Почему я настаивал? Что-то в нем тронуло мое сердце. Или же я увидел в нем возможность искупления. У меня накопилась пара-тройка проступков, за которые имело смысл заслужить прощение.
– Бальтазар, это очень мило, что вы меня пожалели, но вы мне ничего не должны.
– А вот ты должен.
Заговорив о кухне, я едва его не потерял. У Пейо не было никакого желания возвращаться к своему прошлому.

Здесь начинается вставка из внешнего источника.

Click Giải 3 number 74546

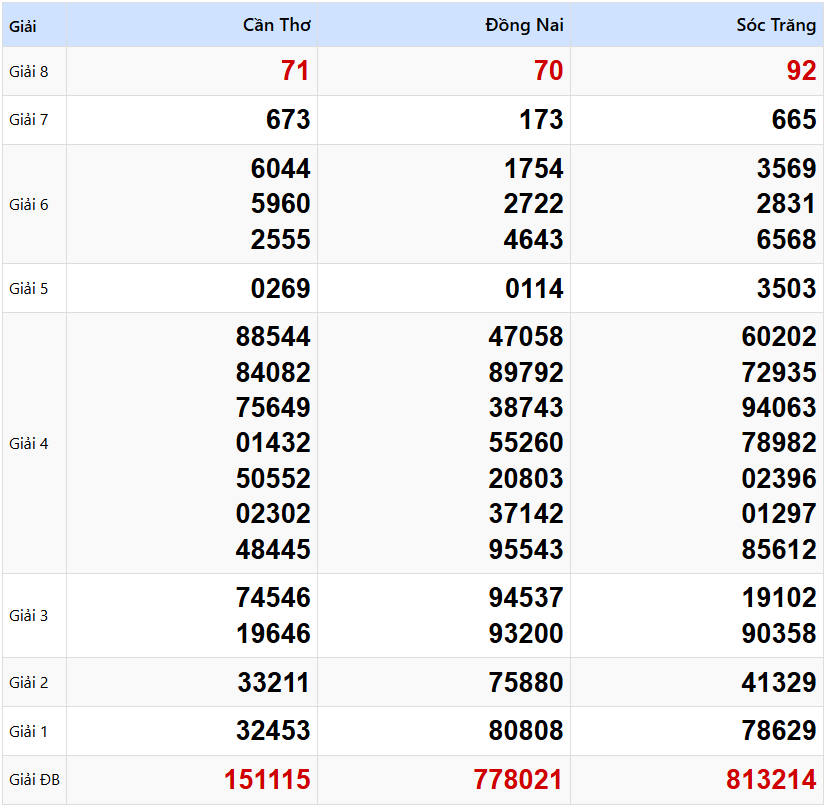click(273, 598)
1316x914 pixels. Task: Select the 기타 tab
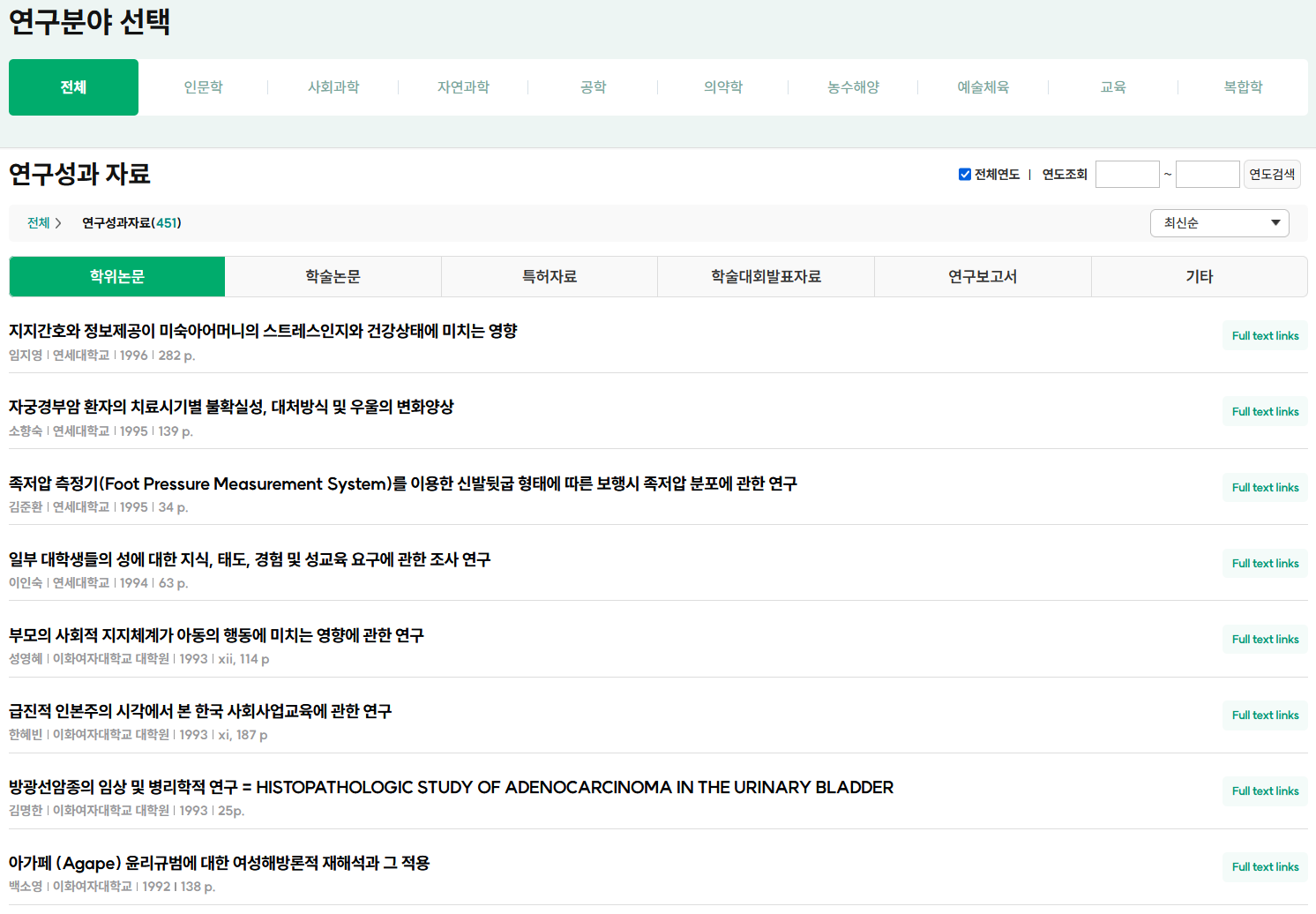[1199, 277]
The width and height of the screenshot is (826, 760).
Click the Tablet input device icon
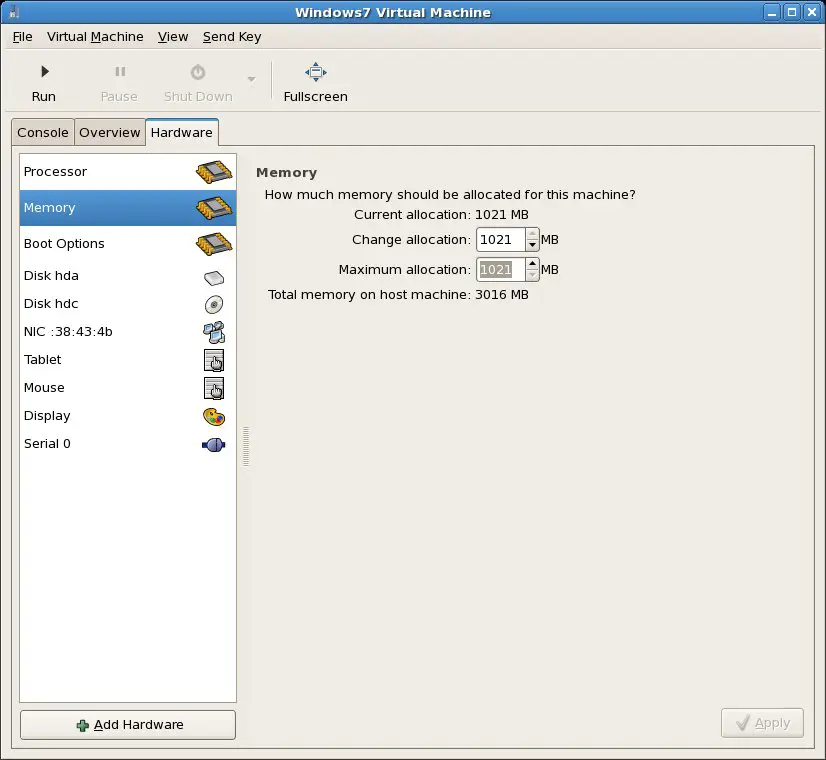click(214, 360)

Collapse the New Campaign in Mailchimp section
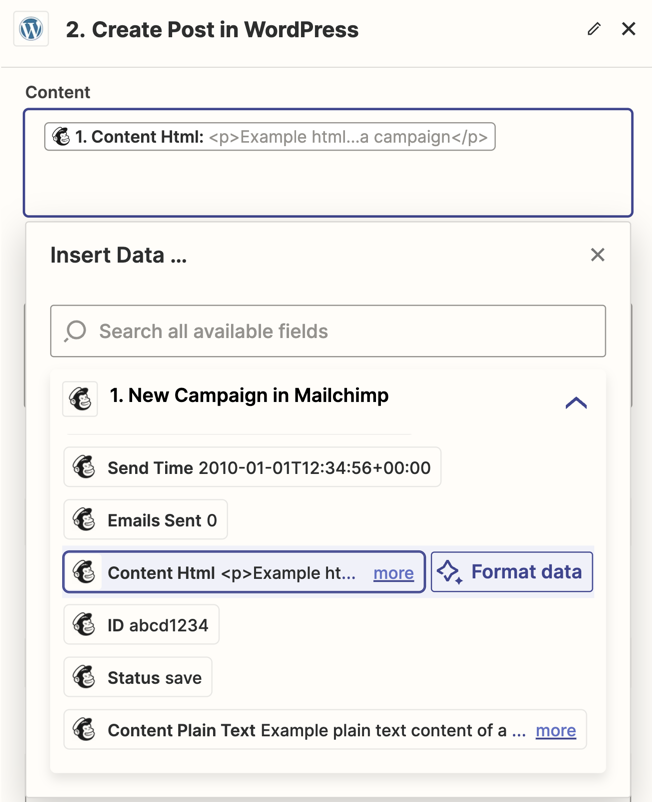pos(576,403)
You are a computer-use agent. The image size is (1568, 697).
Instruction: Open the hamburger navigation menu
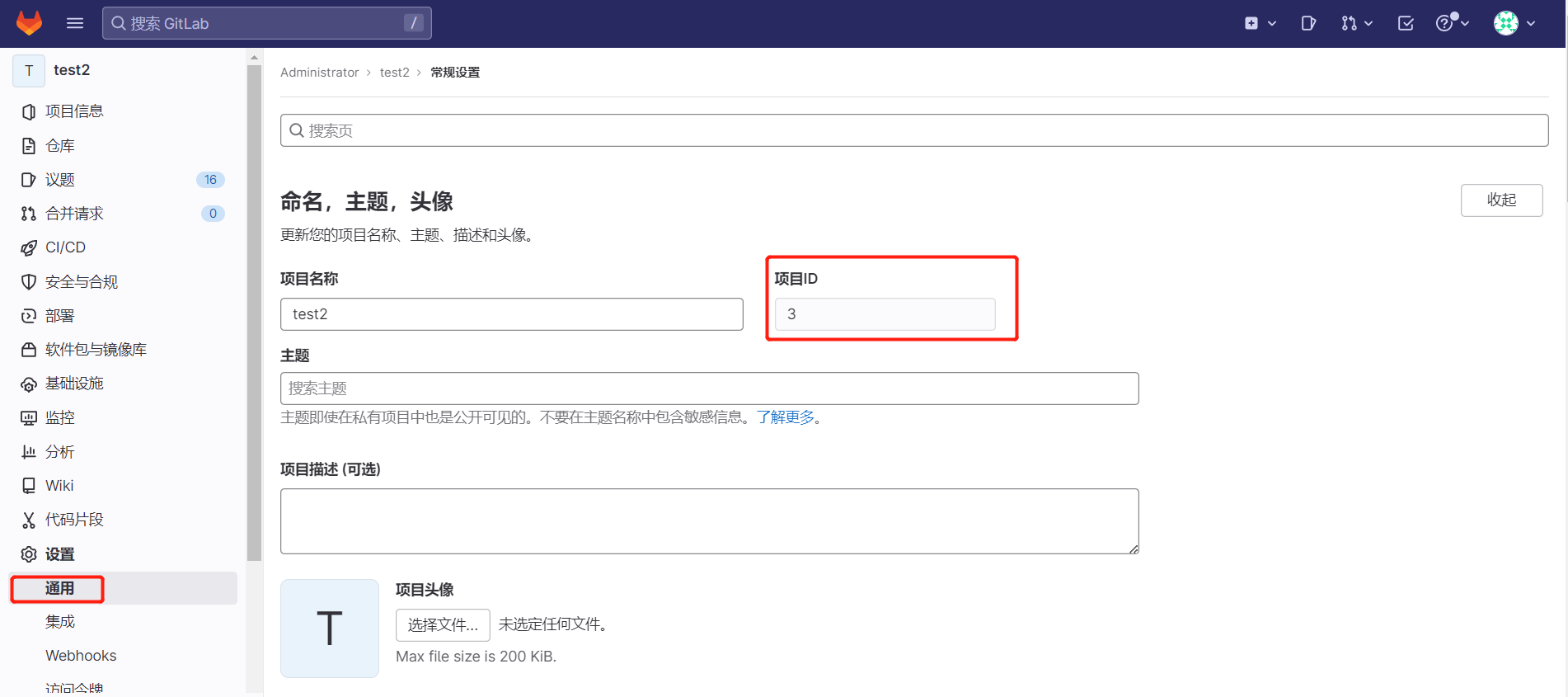pos(75,23)
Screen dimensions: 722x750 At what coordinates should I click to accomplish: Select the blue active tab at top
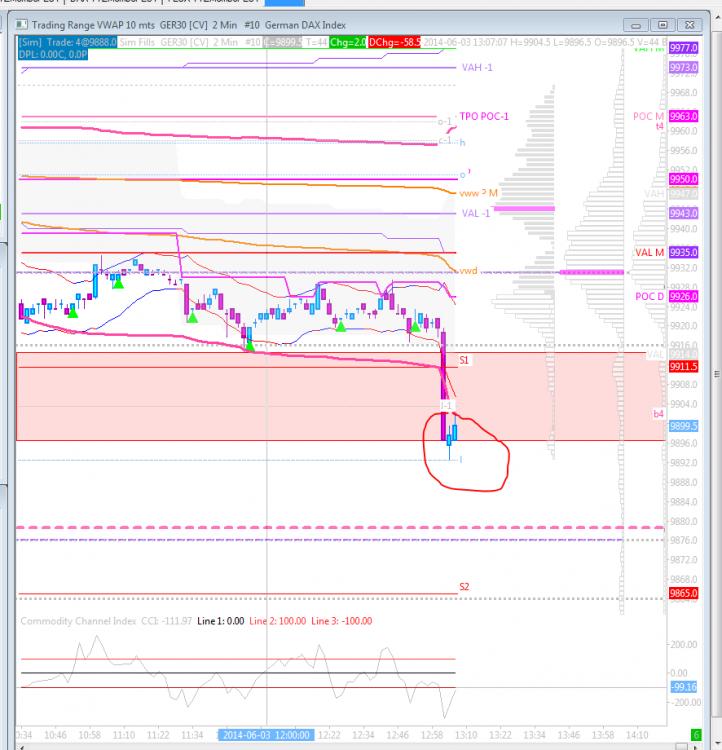[284, 2]
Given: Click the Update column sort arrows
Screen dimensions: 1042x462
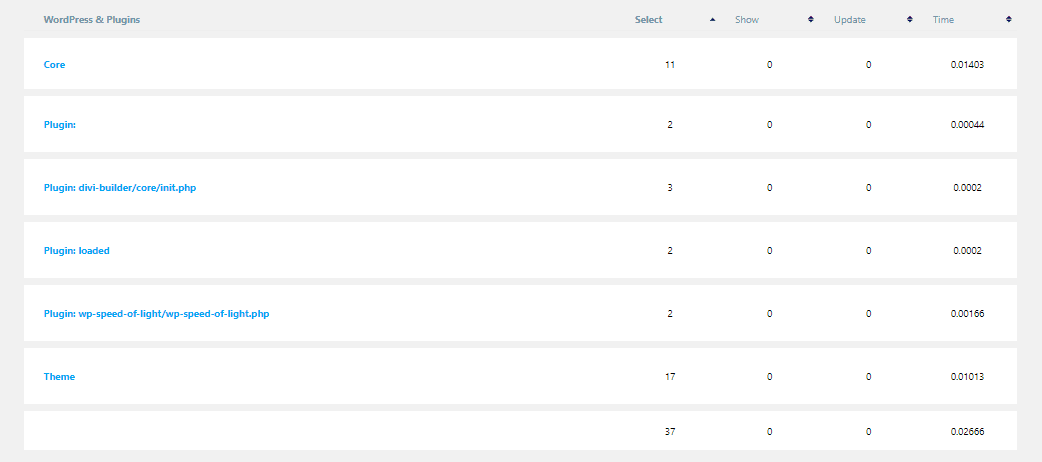Looking at the screenshot, I should (910, 20).
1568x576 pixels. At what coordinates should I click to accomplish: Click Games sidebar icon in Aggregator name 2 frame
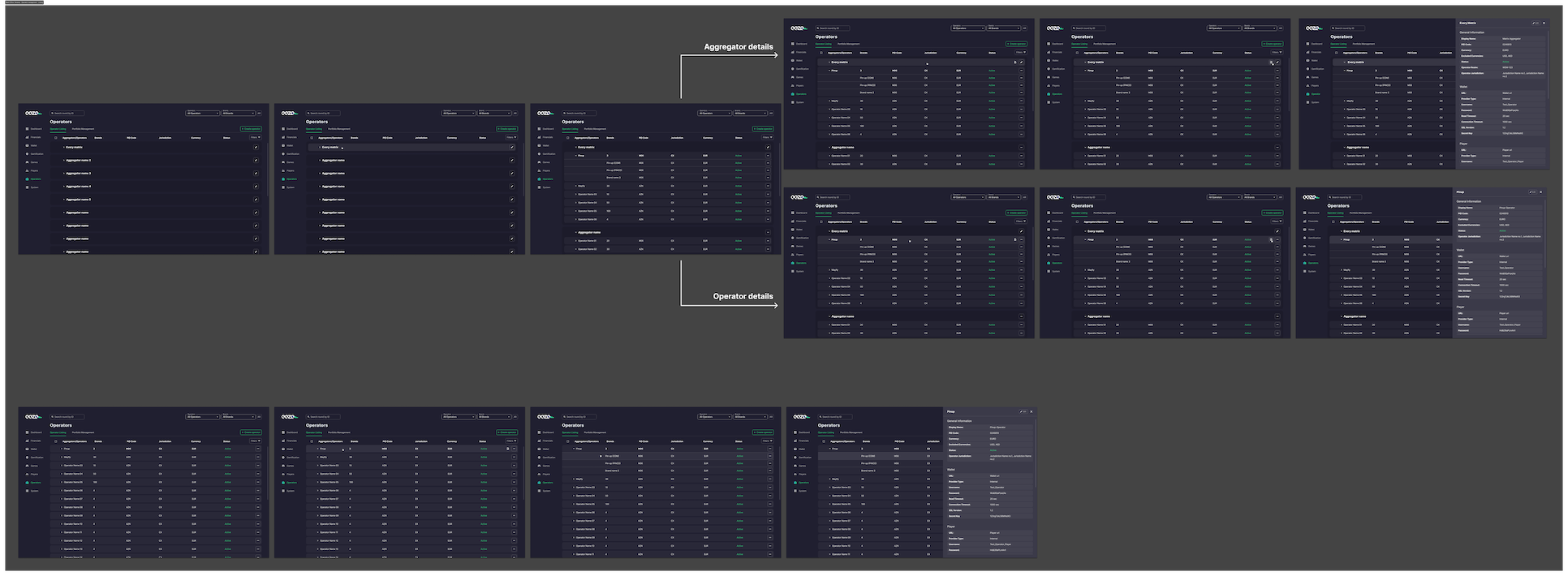point(27,162)
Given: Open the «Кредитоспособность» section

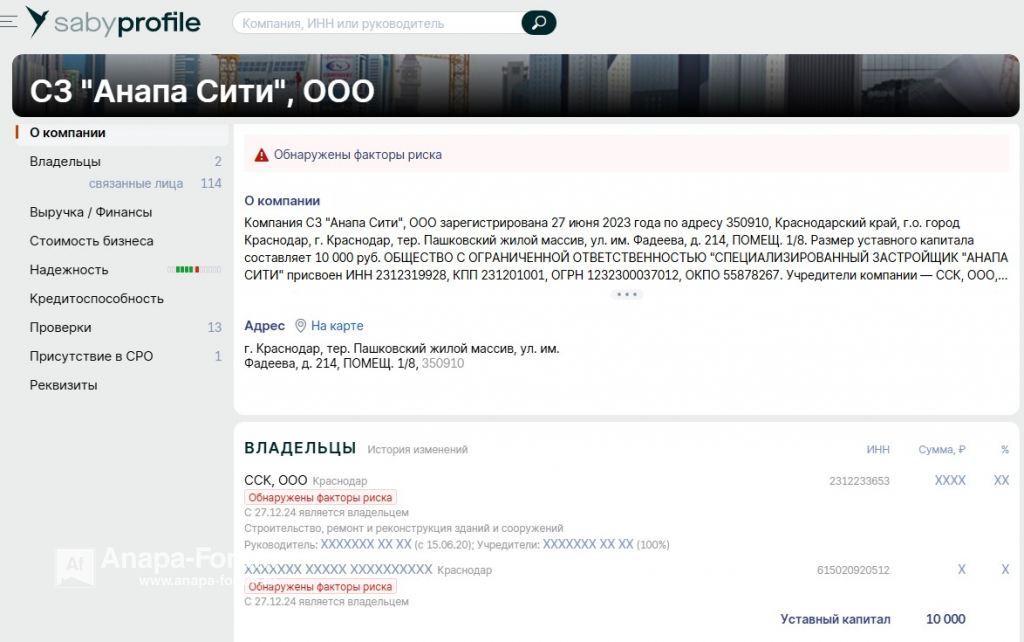Looking at the screenshot, I should (x=95, y=298).
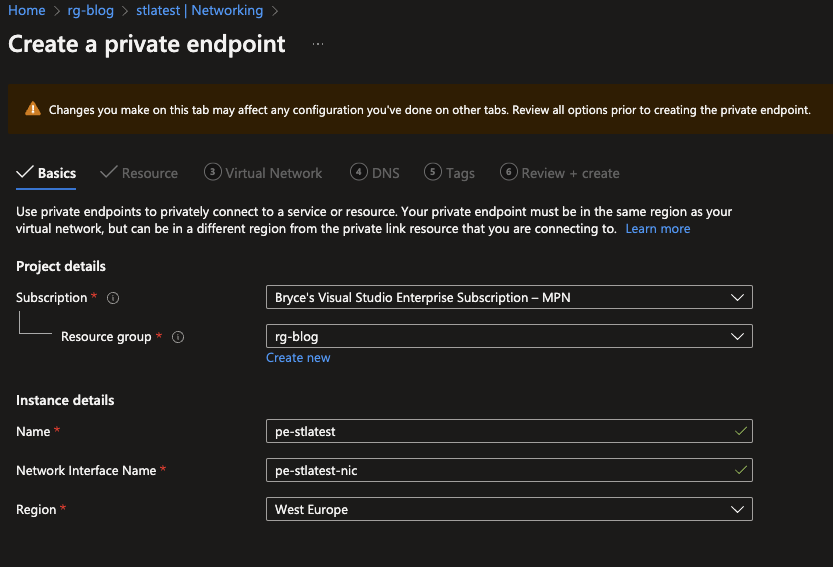The height and width of the screenshot is (567, 833).
Task: Click the step 4 circle icon for DNS
Action: (x=359, y=172)
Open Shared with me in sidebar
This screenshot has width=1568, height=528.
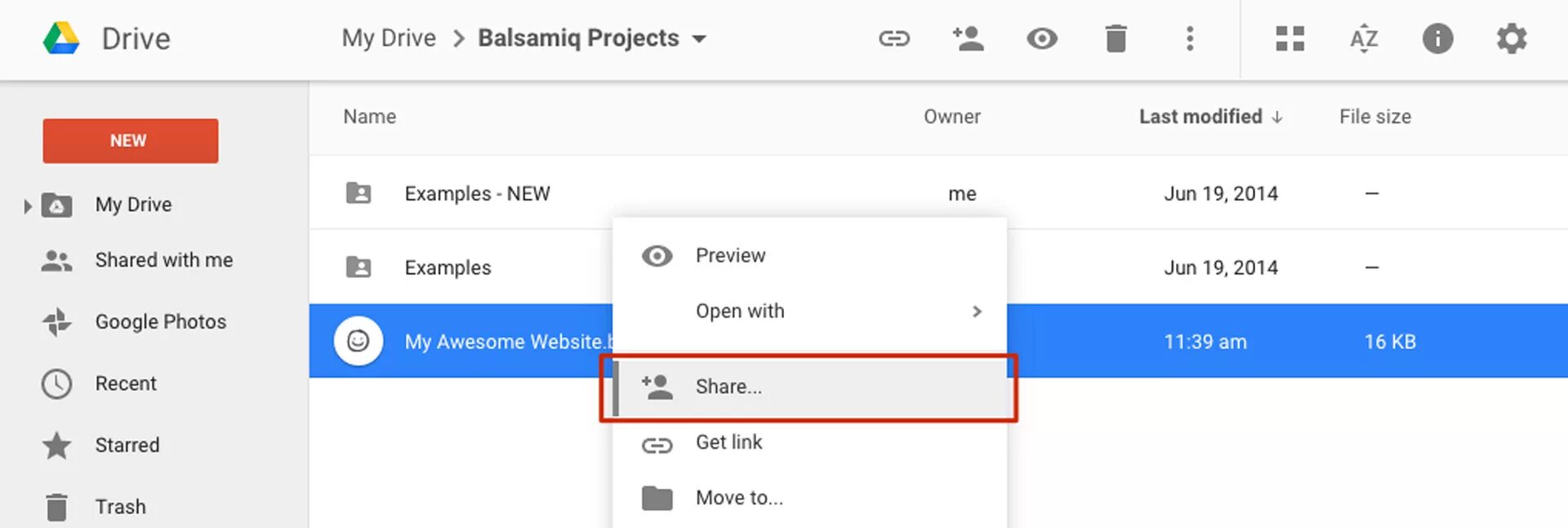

Между ним и кулинарией все было кончено. И я не мог его за это упрекать. Однако жизнь парня висела на волоске, а я по собственному опыту знал, что работа для него – единственное спасение.
– Если ты хочешь закрыть долги и сохранить надежду однажды заполучить обратно свою машину, тебе придется поработать на меня. Я не прошу у тебя высокой кухни. Самый минимум. Одна смена в день, обед для местных.
Само собой, мне не нужны были его деньги. Даже автомат для попкорна в старом кинотеатре Биаррица приносил мне больше, чем этот ресторан.
Он долго смотрел на меня своими синими глазами, которые слишком много видели. Не очень-то уверенный в том, что понимает причины, заставившие меня протянуть ему руку. Следует признать, что я и сам не до конца просекал свою игру. Чего я ждал от этого человека? Чтобы он продержался. Чтобы мы сражались вместе. Нечто вроде пакта между мной и судьбой. Какой мерой мерите, такой и вам будет отмерено. Если он выкарабкается, говорил я себе, значит, у и меня есть шанс однажды отыскать мою дочь.
39
– Это и есть твоя идея?
Стоя перед нами, ожидают указаний Леония и Августина.
– А у тебя есть другое предложение?
У нас остается всего неделя. Без помощи нам не справиться.
– Можете положиться на нас, шеф! – восклицает Августина с блестящими от волнения глазами.
Пейо покорно склоняет голову. И выдает каждой по луковице и разделочной доске.
– Ну, за работу.
С того дня мы их дрессируем. Повторяем раз за разом одни и те же движения. С самого утра до поздней ночи чистим, режем, украшаем, приправляем, обвязываем, шпигуем, бланшируем, дробим, томим, взбиваем. Процеживаем, обжариваем, снимаем панцири, шинкуем, общипываем. Разводим, ошпариваем, выпариваем, насаживаем на вертел, обезжириваем, истончаем. Обрезаем, тушим, гарнируем. Обе сестры сосредоточенны до крайности. И расторопны. Одна бесподобна в украшении тарелок. Вторая подаст вам говяжью лопатку быстрее, чем вы успеете сделать заказ.
Пусть они уже немолоды, в них нет и тени душевной усталости. Одна занимается жарким, другая овощами, которые обрабатывает со всей тщательностью. Поварские колпаки на голове, безупречные шиньоны, фартуки на талии, они цапаются из-за любого пустяка, но готовы на любой подвиг. Если одна устает, другая перехватывает эстафету. Они понимают друг друга без слов. Я тронута той заботливостью, какой проникнуты отношения сестер. Слитный, чуткий, молчаливый парный танец.
День ото дня их движения становятся все более точными. Почти автоматическими. Мы не спускаем им ни одной ошибки. И они быстро учатся.
– Леония, раки! Это слишком долго!
– Да, шеф!
Ее глаза ловят взгляд сестры. Та улыбается. Я снова вспоминаю вечер, когда Августина рассказала мне об их детской мечте открыть вместе ресторан. Мечта, отметенная прочь их матерью, лишенной и воображения, и доброжелательности. И вот сегодня, в преддверии семидесятилетнего юбилея, они создают свою историю. Эта мысль приносит мне огромную радость. Их присутствие здесь придает всему смысл. Я не забыла слов Розы: «Смысл, моя Лиз, это та дорога, что ведет к счастью».